*Raw records*:
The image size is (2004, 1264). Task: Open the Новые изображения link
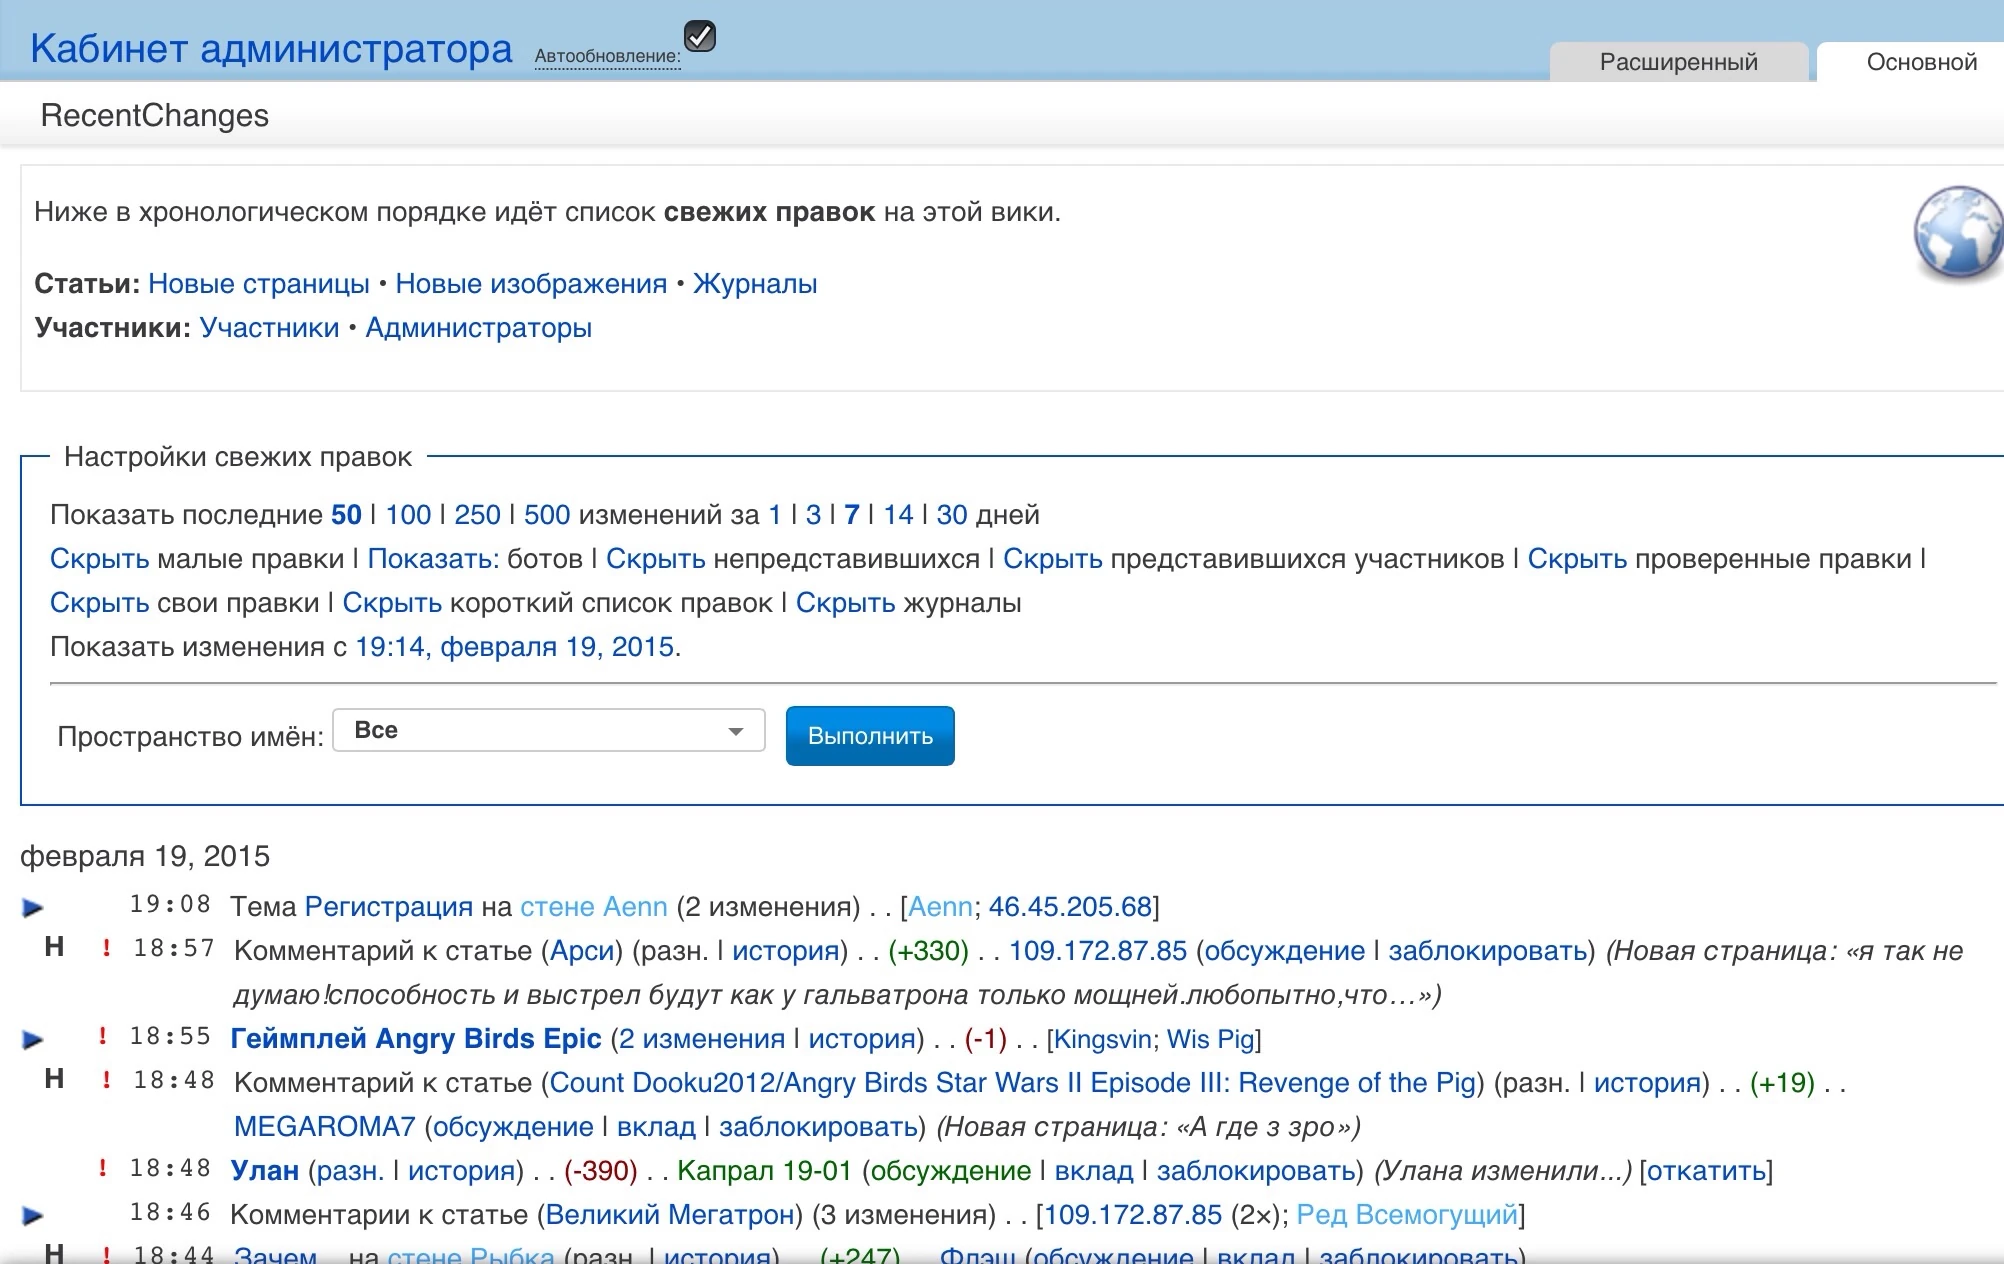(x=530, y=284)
==
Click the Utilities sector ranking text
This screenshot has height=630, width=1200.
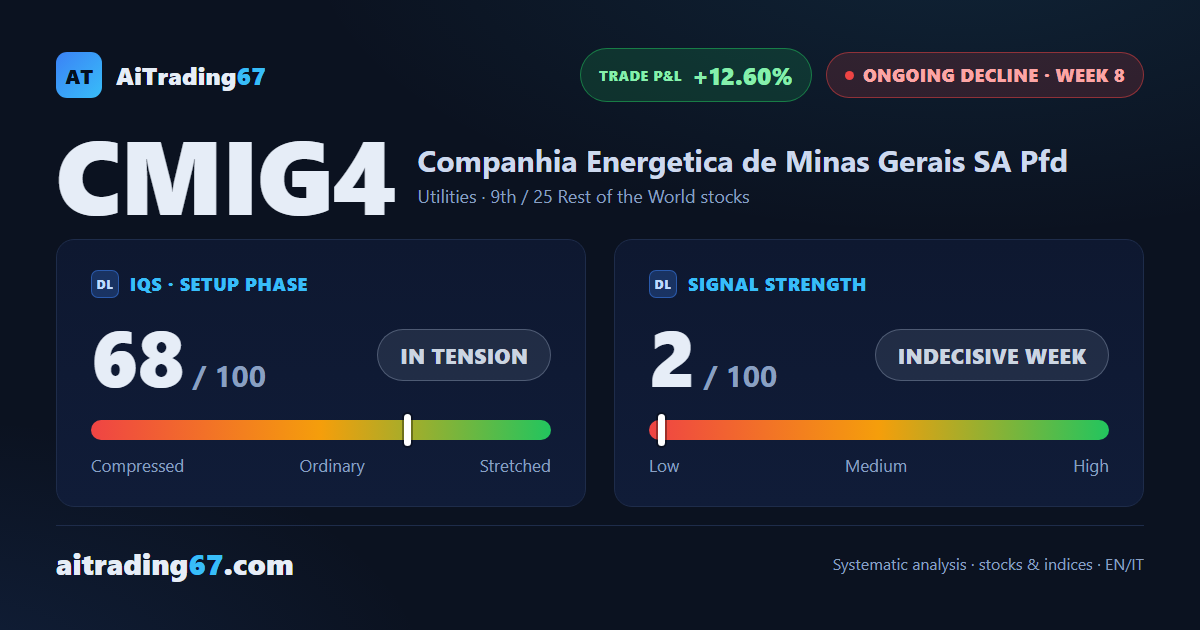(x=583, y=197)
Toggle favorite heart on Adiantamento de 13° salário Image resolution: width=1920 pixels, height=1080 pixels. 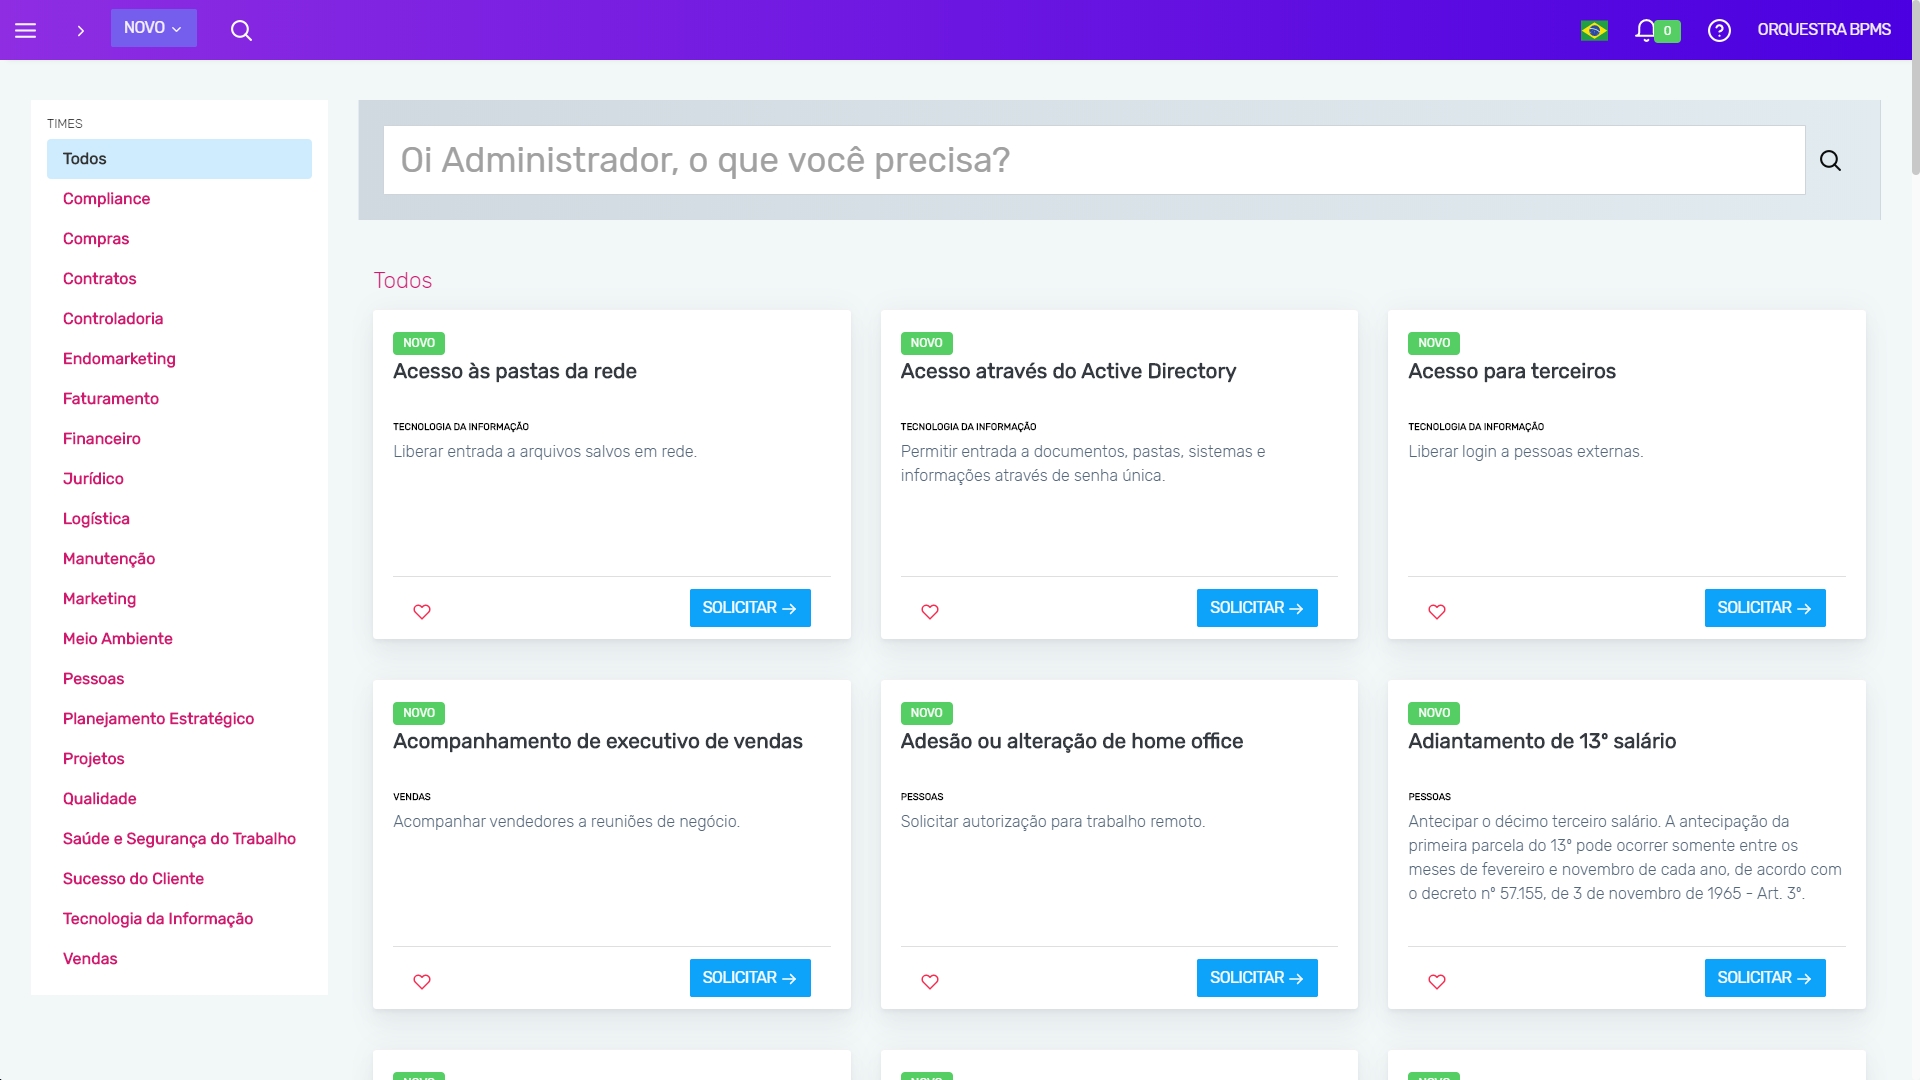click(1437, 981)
* * *
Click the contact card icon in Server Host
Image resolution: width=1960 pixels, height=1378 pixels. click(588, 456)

*Task requirements*: Present the listing, starting with the line containing "The image size" and continuing through the line containing "(x=530, y=284)", as a Markdown table with the columns No. and Text. Skip blank lines and omit the pictures.

*Right answer*:
| No. | Text |
|---|---|
| 1 | The image size is (2004, 1264). Task: Open the Новые изображения link |
| 2 | (x=530, y=284) |